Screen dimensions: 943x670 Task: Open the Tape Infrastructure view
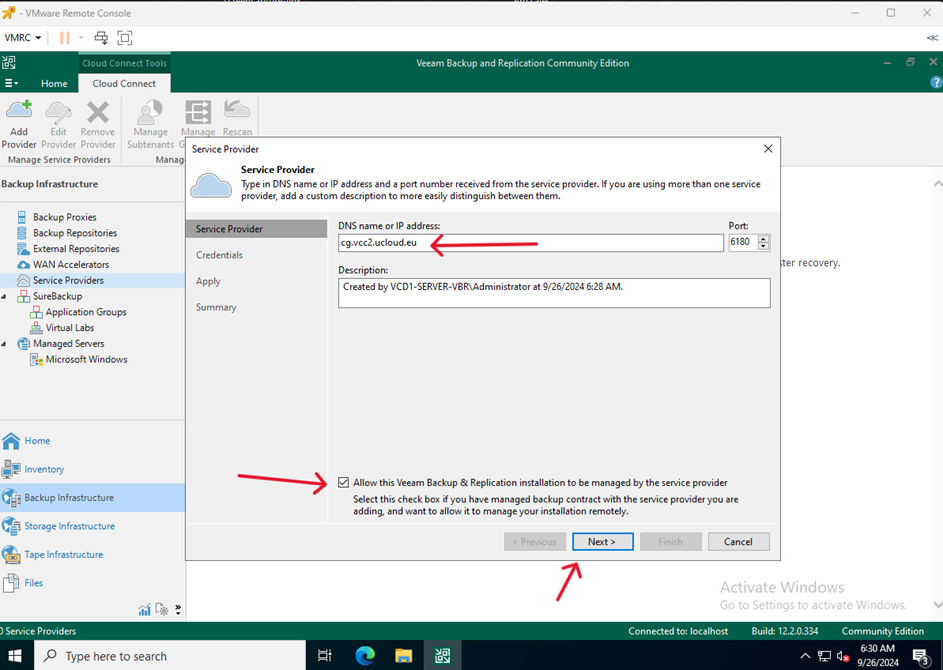[x=63, y=554]
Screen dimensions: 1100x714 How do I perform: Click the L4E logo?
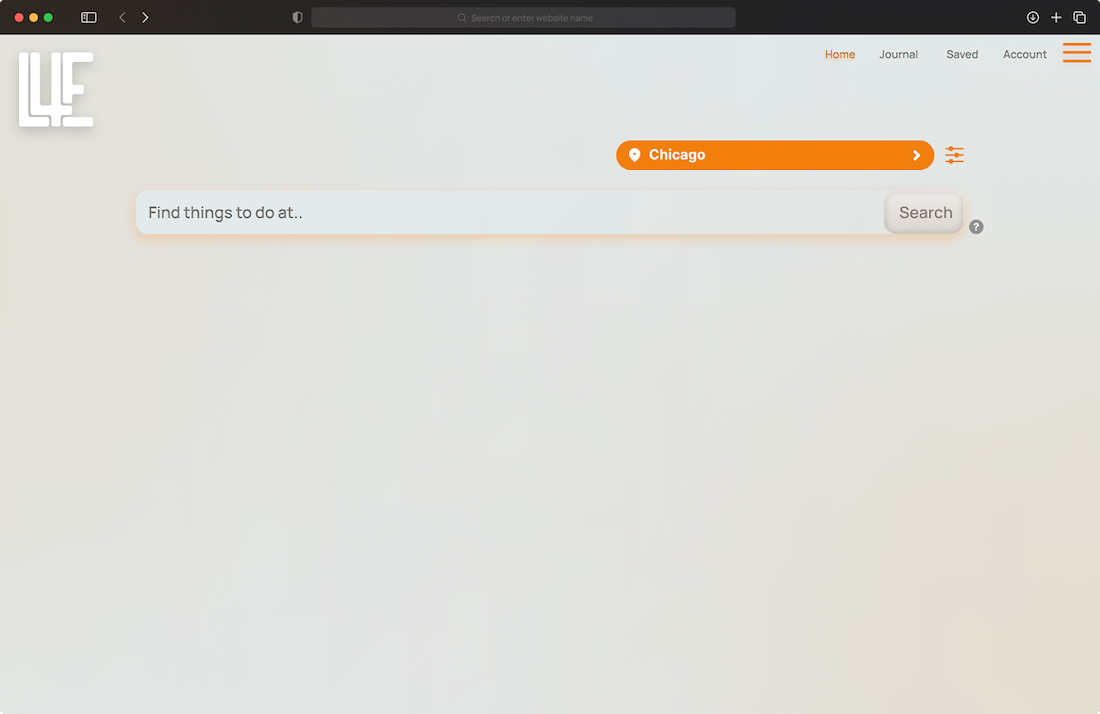coord(56,89)
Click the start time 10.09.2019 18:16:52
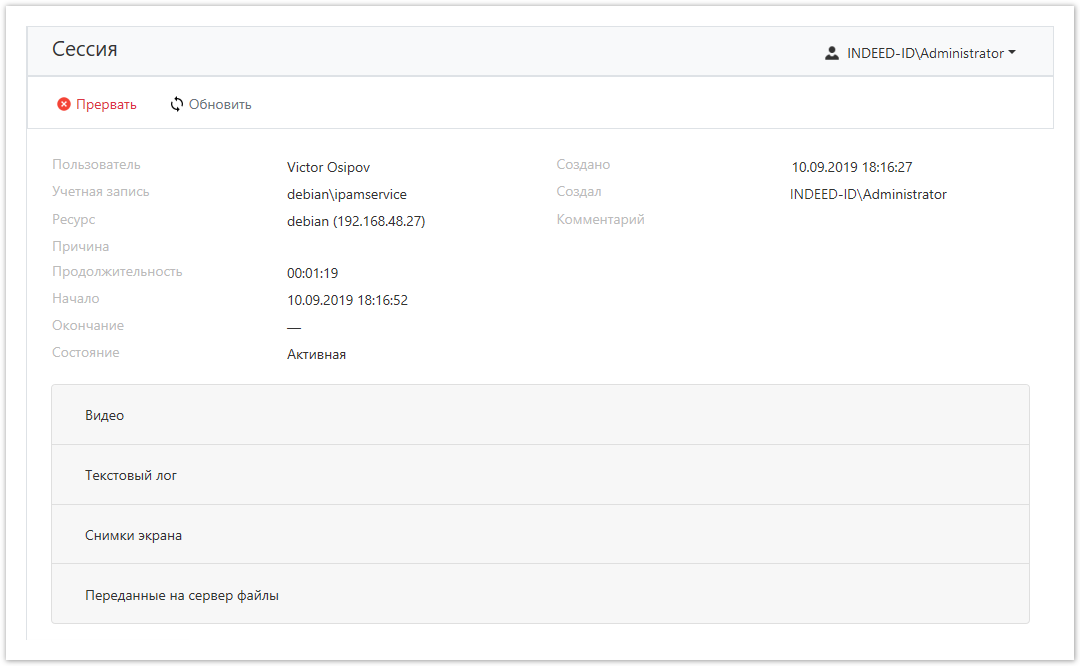 (347, 300)
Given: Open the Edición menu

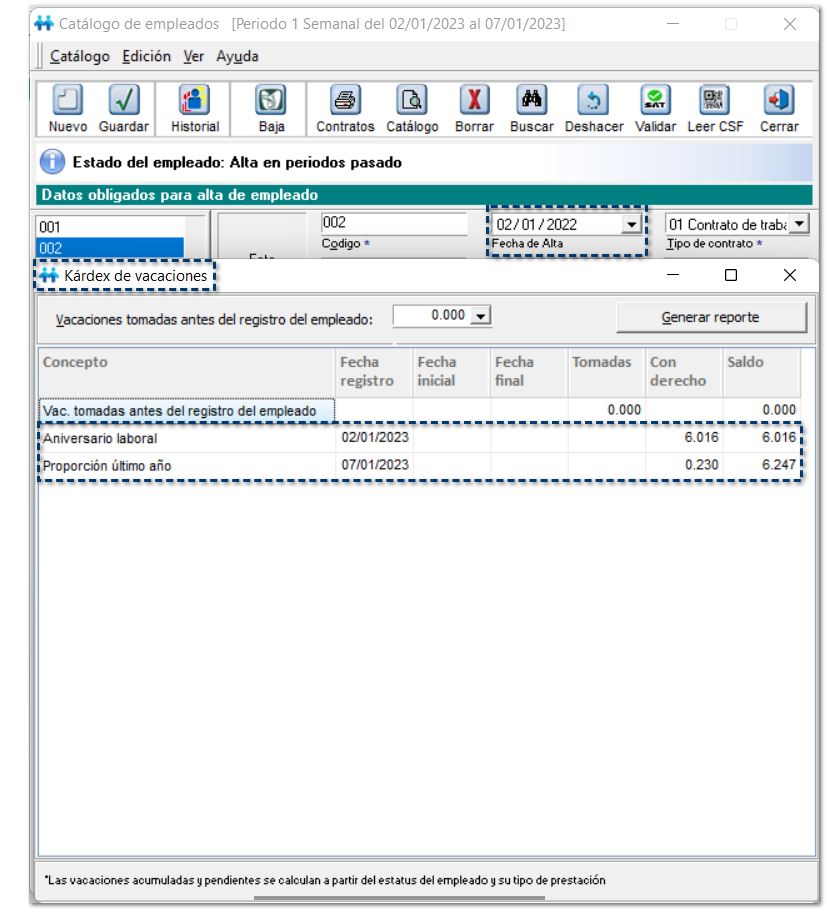Looking at the screenshot, I should (146, 57).

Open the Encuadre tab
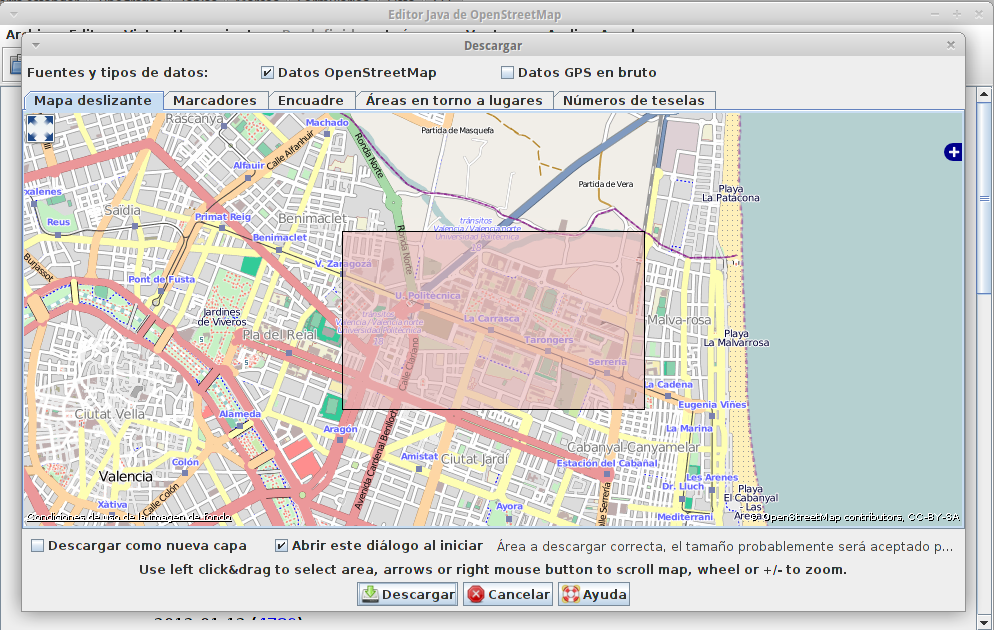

• [PROBLEM DETAILS] Convert the records above into a numbered list, omitting blank lines and excluding the pictures.

• [FINAL ANSWER]
1. Screen dimensions: 943x670 Task: Open the Tape Infrastructure view
2. [x=63, y=554]
3. Screen dimensions: 1100x714 How do I perform: Click the L4E logo?
4. coord(56,89)
5. Click the start time 10.09.2019 18:16:52
6.  (347, 300)
7. Given: Open the Edición menu
8. Looking at the screenshot, I should (146, 57).
9. Open the Encuadre tab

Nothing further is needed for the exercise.